Best practices for the use of nofollow links:

  1. Guidelines for correct use
    • Use Nofollow for paid links or links that could result from a conflict of interest.
    • Use the new attributes rel=”sponsored “and rel=”ugc” according to their purpose.
  2. Google Webmaster Guidelines and their interpretation
    • Google recommends using the nofollow attribute in situations where you do not want to vouch for a link.
  3. When nofollow makes sense and when it doesn’t
    • Nofollow is useful for paid links, unsafe content or user-generated content where you cannot guarantee the quality.
    • Nofollow is generally not necessary for trustworthy, topic-relevant links.
  4. Building a natural link profile
    • A healthy link profile contains a mixture of dofollow and nofollow links to signal naturalness.
  5. The role of nofollow links in a balanced link profile
    • Nofollow links contribute to the diversity and credibility of a link profile, even if they have no direct SEO value.

Case studies and field reports:

  • Positive examples show how nofollow links have led to more traffic and increased brand awareness.
  • Negative examples illustrate the consequences of misusing Nofollow, such as over-optimization, which can lead to a penalty by Google.


Nofollow links, once introduced as a simple tool to combat spam, have become an essential part of SEO and link building strategies. Their role and importance have changed over time, especially with the introduction of Google’s Nofollow 2.0, UGC and Sponsored Link Attributes. These developments offer webmasters and SEOs more nuanced ways to control the way search engines interpret and evaluate links.
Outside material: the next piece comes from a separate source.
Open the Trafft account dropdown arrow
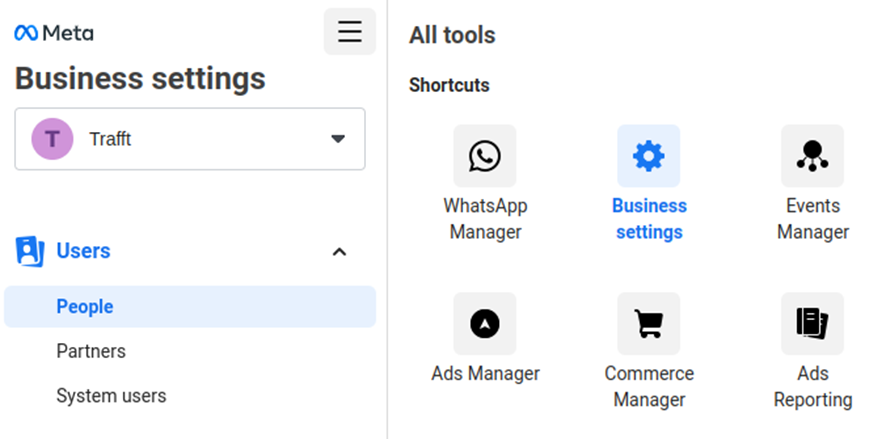Screen dimensions: 886x439 338,139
A balanced link profile that includes both dofollow and nofollow links is crucial for a natural and credible SEO strategy. While nofollow links do not directly transfer PageRank, they can still contribute to the visibility, traffic and ultimately the success of a website. They promote a healthy diversity in the link profile and help to maintain the integrity of the website in the eyes of search engines.

The correct use of nofollow attributes in accordance with the guidelines and consideration of their impact on SEO are essential. By following best practices for using nofollow links, webmasters and SEOs can maximize the benefits of these links without the risk of search engine penalties.